Alzo hoy la voz, Ramón, y no me pesa
decir que los mangales
no fueron generosos:
sus frutos se pudrían
en las ramas con la primera lluvia,
que aunque vi reír a mis hermanos,
recuerdo oscuramente
su llanto tembloroso, el llanto de mi madre
y hasta el llanto del perro que recibió no el pan
sino el golpe de dios en las costillas.
Alzo hoy la voz,
a la manera del hombre que ha soñado,
y digo que mentí
para aceptar lo que he sido.





Herencias

En la humedad del patio, donde barre la escoba la penumbra que dejaron las hojas tumbadas por el viento, debajo de las ramas de los mangos, junto al tronco más grueso de la tarde, duerme el señor que a veces me llamó por mi nombre. Una mujer desliza su cuerpo con cuidado, mientras las hojas van en pequeños montones a esperar el concilio de las llamas. Ella es blanca y de cabellos muy largos, de ojos entristecidos y una voz muy pequeña donde caben apenas las palabras. Él es un misterio. Moreno como el pulso de la tierra, de cabellos rizados, me recuerda el cauce del río en época de lluvias. Ella vive aquí, éste es su hogar; él está de paso. A ella le gusta sentarse con nosotros a la mesa y hablarnos de su vida de niña. Se la pasa contando cómo es que fue feliz con sus hermanos, de la abundancia que había en las tierras de su padre. Él come a solas y en silencio. Puede golpear o maldecir si alguien lo interrumpe.
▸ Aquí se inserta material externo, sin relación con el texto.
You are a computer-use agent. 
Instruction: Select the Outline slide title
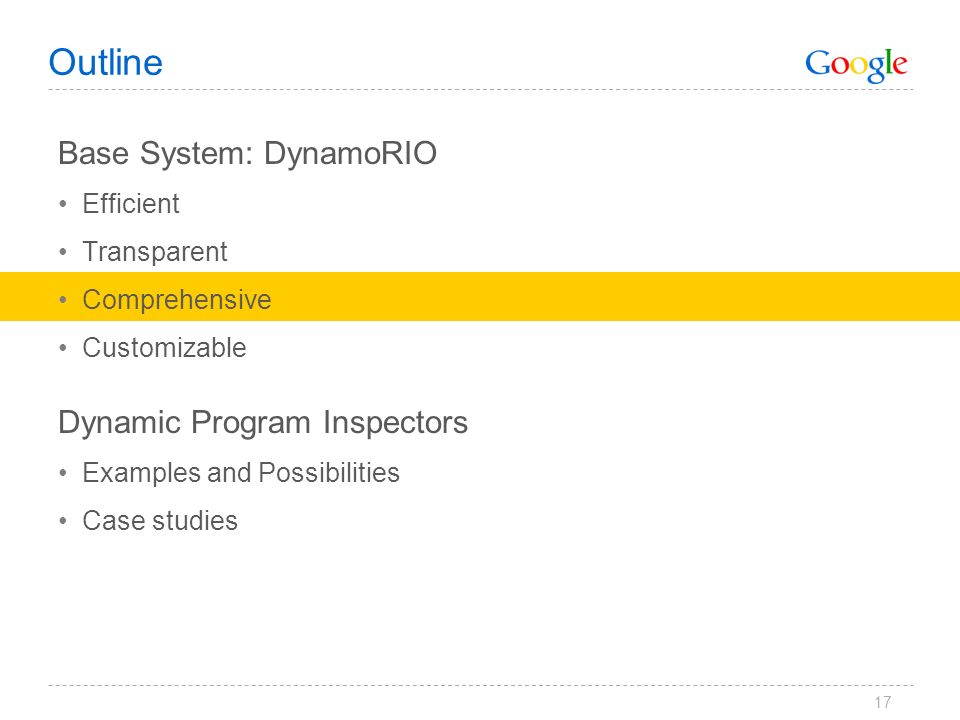tap(106, 62)
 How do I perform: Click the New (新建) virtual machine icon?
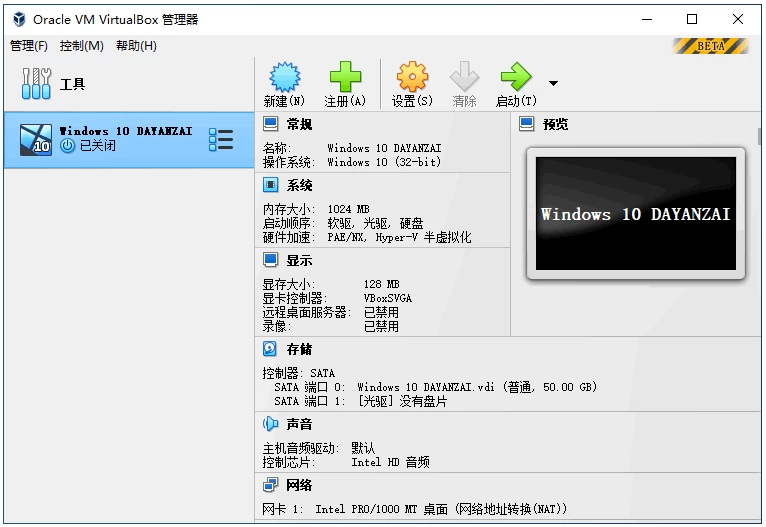(284, 78)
En las noches se acuestan en la misma cama, hacen planes, olvidan y recuerdan. Cuando amanece, ella llora. Le han pegado en un ojo, tiene la nariz rota. Él no está.
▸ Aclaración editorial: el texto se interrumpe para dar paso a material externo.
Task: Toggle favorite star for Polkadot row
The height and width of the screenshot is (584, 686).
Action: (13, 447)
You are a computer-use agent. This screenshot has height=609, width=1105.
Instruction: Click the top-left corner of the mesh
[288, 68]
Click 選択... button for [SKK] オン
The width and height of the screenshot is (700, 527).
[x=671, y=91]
Las aves de la tarde se desprenden, repican las campanas de la iglesia, en las casas la luz de los braseros interrumpe la noche.
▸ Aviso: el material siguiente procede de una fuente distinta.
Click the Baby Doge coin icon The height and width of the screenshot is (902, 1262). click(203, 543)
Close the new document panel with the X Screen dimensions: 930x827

Ella es mi madre; él es el ebrio que un día me heredó su nombre.

Los poemas forman parte del libro Oscuridad del agua (ISC-2012).
http://circulodepoesia.com/nueva/2013/05/foja-de-poesia-no-395-iban-de-leon/





Hay días que amanecen con la luz apagada,
que se llevan a cuestas el color de las rosas,
pero ésas,
las magníficas flores de un jardín enlutado.
Yo me separo un poco de mi sombra,
repito la consigna de escuchar el estruendo,
porque hay días así,
tan oscuros,que escriben los arbustos en un muro de piedra.
Bajo el tejado insomne de la casa,
en un tiempo dormido que no sale a la calle,
en el carbón fugaz de los rostros ajenos,
en el desequilibrio de una hoja en blanco,
están las caracolas,
pero ésas,
las que olvidaron pronto que no existía el mundo,
las magníficas.








Que no ocupe otro cielo la mitad de la puerta,
que nadie salga,
que los ancianos vengan a morir con nosotros,
que al abrir el aliento nos conmuevan las manos del aire,
que no llamen a misa,
que los perros escuchen el aullido de sus peores hermanos,
que no vayan afuera a observar el carruaje,
que se queden,
que de verdad se queden,
que no enciendan la luz.







Aquella despedida , Hermelinda,
nos dejó tiritando detrás de las ventanas,
alegres de saber que ya volvías,
pero tristes, muy tristes, por tu ausencia de lluvia.
Ventanas.
La casa estaba sola en esa hora de cirios,
la casa no dormía,
la casa rumoraba tus últimas palabras,
la casa era una isla para todos los náufragos;
y estábamos cansados, Hermelinda,
de escuchar que dormías,
de pedir tu descanso con los ojos abiertos;
que terribles dos días,
el silencio,
la iglesia,
otra vez el silencio,
otra vez el silencio,
otra vez el silencio.







Regresamos a casa con las ropas manchadas
sintiendo cada uno un distinto fracaso,
alejados nosotros de nosotros mismos.
Esta tarde, Hermelinda, hacía frío,
era un bello momento para encender las luces,
para ver el descenso detrás de las ventanas
y esperar,
a través de las gotas en los ojos del agua,
tu silueta borrosa en la primera esquina.